■ SUPPLIED RECORDS
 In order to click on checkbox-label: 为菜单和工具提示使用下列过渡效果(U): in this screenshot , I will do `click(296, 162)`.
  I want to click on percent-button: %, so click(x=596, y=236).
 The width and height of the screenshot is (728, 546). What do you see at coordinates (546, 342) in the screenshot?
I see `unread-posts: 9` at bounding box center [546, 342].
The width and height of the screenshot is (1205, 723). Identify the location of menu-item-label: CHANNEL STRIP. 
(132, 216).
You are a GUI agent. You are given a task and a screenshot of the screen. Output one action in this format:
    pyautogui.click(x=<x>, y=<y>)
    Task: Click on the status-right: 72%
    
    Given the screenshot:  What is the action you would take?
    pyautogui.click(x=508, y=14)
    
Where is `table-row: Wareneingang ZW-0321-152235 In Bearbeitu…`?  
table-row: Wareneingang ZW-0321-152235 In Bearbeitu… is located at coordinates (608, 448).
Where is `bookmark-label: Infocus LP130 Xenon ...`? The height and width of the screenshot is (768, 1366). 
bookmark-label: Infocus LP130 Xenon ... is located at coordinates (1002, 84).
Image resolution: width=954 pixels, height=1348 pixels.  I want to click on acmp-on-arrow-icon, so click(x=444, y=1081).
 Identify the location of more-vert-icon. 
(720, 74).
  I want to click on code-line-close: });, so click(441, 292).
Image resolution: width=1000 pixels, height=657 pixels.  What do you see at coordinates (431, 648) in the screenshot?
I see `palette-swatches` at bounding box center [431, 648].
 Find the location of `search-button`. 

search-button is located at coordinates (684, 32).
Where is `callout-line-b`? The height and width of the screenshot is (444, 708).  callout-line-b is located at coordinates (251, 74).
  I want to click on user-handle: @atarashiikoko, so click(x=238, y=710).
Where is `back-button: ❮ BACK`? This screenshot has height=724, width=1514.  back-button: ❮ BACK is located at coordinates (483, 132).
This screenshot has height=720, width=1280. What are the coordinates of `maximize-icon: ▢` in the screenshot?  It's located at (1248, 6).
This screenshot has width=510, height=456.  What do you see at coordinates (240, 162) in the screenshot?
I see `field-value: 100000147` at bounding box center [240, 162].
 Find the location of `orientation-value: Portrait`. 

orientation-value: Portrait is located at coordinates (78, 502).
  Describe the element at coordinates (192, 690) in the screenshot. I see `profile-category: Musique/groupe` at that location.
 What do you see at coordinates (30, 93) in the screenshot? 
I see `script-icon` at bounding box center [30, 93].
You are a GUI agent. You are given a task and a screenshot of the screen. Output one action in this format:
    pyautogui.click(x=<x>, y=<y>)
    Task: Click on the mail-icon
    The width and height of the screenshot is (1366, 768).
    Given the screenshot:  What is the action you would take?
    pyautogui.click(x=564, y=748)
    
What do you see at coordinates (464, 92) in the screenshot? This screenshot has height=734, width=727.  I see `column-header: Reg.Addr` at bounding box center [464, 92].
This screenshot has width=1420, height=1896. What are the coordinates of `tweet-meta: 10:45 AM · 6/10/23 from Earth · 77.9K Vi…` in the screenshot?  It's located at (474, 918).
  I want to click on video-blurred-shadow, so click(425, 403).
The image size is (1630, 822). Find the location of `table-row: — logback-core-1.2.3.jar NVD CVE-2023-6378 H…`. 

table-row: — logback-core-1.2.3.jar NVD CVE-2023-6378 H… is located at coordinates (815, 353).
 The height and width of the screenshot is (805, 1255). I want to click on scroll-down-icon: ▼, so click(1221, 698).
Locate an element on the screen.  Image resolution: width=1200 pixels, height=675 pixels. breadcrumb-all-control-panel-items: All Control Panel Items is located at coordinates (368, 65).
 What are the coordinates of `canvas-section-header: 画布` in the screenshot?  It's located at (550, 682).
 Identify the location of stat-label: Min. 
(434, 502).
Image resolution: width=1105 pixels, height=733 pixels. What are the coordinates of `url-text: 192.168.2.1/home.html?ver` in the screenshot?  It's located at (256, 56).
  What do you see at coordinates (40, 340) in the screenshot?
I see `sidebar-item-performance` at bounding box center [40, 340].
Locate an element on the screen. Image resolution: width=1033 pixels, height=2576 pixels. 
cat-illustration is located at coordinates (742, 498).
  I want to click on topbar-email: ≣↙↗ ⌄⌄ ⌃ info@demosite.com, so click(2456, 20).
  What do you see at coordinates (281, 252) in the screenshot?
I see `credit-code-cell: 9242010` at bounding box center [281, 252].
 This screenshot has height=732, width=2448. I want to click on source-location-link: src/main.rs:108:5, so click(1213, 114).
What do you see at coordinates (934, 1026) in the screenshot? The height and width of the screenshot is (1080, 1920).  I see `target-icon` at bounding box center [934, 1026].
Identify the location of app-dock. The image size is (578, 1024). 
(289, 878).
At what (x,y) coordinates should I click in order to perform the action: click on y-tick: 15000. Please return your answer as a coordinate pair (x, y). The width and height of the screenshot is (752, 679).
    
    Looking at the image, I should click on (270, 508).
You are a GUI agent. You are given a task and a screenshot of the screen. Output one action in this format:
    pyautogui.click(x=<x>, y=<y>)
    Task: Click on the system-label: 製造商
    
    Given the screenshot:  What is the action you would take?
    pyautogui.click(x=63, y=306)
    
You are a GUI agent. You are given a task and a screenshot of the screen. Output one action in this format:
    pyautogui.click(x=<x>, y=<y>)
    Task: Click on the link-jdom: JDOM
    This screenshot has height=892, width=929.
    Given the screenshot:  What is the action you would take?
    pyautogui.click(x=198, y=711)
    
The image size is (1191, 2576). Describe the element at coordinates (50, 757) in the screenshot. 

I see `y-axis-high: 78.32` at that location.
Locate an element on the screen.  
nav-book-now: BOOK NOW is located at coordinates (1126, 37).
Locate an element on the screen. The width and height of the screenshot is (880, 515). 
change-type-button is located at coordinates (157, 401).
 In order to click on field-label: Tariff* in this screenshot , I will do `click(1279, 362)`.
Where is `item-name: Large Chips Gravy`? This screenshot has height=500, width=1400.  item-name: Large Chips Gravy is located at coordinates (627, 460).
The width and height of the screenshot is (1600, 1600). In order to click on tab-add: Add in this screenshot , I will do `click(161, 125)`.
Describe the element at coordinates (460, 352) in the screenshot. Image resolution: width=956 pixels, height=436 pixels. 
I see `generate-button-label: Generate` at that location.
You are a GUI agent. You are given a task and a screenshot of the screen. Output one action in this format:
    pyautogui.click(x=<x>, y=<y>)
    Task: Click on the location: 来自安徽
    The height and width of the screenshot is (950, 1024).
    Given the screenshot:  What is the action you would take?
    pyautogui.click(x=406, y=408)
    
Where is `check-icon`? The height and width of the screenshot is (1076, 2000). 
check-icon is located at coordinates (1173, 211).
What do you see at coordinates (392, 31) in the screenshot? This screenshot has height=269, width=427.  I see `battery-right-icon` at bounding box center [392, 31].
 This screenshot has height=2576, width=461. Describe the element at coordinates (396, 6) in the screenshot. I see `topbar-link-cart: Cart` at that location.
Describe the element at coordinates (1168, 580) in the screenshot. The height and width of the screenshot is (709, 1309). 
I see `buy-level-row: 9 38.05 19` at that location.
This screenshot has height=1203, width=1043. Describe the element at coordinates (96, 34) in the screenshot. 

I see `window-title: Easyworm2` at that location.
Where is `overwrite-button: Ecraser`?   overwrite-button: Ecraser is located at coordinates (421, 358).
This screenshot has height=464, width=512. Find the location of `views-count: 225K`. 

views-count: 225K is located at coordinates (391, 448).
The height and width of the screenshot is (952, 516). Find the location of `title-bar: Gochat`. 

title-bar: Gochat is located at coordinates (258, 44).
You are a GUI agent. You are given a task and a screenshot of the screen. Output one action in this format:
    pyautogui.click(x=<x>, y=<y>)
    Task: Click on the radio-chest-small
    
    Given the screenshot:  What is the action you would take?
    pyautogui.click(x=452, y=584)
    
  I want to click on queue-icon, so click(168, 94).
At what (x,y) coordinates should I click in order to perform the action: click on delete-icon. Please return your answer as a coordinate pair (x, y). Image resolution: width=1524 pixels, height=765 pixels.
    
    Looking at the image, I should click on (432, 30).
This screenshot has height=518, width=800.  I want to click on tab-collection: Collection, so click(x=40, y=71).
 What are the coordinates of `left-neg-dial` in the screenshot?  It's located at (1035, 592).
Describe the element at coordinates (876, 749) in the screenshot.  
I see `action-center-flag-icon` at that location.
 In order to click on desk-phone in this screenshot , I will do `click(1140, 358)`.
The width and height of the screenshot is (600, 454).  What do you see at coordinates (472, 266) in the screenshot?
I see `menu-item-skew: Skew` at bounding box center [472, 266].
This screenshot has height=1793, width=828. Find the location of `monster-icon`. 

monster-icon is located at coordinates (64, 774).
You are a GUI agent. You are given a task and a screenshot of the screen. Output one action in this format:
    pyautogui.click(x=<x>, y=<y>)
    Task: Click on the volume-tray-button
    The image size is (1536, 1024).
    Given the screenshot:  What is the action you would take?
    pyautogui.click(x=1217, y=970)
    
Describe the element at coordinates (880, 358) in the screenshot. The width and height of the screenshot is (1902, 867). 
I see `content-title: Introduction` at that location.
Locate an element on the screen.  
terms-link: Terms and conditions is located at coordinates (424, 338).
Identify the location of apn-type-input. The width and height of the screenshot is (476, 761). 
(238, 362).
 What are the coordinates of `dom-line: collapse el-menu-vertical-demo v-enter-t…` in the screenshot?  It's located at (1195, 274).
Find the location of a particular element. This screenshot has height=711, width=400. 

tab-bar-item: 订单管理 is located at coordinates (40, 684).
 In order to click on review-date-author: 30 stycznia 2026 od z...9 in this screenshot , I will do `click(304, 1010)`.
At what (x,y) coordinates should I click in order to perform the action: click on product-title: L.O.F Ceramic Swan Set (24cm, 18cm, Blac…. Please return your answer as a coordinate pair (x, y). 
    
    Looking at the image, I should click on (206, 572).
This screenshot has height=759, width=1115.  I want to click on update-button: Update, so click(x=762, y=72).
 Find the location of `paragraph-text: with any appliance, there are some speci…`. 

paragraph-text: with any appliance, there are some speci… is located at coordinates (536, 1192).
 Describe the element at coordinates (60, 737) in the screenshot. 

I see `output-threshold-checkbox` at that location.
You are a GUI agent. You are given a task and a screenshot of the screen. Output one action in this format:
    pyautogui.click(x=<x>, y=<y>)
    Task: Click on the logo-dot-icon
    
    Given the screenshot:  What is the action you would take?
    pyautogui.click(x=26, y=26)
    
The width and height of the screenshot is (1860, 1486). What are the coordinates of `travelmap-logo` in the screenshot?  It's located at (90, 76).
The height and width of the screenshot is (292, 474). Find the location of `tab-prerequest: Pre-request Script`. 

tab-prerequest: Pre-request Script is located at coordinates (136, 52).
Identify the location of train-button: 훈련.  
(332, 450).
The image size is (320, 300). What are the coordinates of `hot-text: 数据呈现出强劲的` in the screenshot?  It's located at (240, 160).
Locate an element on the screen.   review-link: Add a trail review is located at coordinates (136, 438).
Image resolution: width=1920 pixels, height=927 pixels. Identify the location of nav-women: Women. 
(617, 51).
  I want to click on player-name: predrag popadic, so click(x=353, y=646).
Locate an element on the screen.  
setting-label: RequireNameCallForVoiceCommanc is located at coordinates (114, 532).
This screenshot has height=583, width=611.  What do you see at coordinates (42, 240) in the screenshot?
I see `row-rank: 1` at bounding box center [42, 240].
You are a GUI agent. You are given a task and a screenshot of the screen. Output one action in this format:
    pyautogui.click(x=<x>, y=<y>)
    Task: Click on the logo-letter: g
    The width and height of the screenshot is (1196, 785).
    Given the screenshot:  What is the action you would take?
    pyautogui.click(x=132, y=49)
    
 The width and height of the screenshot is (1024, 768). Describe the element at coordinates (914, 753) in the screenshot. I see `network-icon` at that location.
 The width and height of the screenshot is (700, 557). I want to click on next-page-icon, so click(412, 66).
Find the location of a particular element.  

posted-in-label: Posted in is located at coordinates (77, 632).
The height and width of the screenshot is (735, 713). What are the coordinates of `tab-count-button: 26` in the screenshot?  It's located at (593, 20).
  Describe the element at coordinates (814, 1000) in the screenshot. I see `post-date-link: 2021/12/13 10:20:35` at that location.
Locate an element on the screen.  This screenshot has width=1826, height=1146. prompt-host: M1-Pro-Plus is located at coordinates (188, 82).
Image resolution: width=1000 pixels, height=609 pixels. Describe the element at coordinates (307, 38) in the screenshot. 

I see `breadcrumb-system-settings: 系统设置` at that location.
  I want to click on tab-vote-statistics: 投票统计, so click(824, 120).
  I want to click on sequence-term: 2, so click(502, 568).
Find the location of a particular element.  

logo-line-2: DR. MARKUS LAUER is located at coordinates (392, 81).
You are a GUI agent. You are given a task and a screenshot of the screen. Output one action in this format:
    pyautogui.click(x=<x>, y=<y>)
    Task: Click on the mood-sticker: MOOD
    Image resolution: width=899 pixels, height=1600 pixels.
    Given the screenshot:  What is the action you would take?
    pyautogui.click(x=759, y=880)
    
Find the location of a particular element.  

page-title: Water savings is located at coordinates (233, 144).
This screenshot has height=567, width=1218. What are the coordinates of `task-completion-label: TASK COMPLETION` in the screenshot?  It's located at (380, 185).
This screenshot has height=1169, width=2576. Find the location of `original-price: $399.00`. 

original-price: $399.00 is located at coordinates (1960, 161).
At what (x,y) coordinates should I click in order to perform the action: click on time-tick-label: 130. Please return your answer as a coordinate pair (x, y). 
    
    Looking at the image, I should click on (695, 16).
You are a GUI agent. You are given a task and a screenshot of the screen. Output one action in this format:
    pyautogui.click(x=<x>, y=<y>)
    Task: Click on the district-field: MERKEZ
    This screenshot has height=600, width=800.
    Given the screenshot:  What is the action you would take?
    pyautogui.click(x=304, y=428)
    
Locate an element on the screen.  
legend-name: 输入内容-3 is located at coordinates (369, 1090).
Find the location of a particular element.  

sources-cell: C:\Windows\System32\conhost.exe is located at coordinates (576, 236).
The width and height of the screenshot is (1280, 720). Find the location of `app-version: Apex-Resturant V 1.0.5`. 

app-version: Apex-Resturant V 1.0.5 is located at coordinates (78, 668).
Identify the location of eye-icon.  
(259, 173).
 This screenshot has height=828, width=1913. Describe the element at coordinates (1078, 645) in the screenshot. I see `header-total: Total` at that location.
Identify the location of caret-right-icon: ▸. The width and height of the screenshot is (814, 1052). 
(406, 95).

■ PROBLEM TO WORK ON
Please format the items between the lines holding "This screenshot has height=1203, width=1043." and "coordinates (421, 358).", inclusive, as a two-column CSV with the header names input and output. Give one row per item, with its text under input and its answer under output, each in one quoted field with line breaks turned into spaces.

■ SOLUTION TO THIS PROBLEM
input,output
"This screenshot has height=1203, width=1043. Describe the element at coordinates (96, 34) in the screenshot.","I see `window-title: Easyworm2` at that location."
"Where is `overwrite-button: Ecraser`?","overwrite-button: Ecraser is located at coordinates (421, 358)."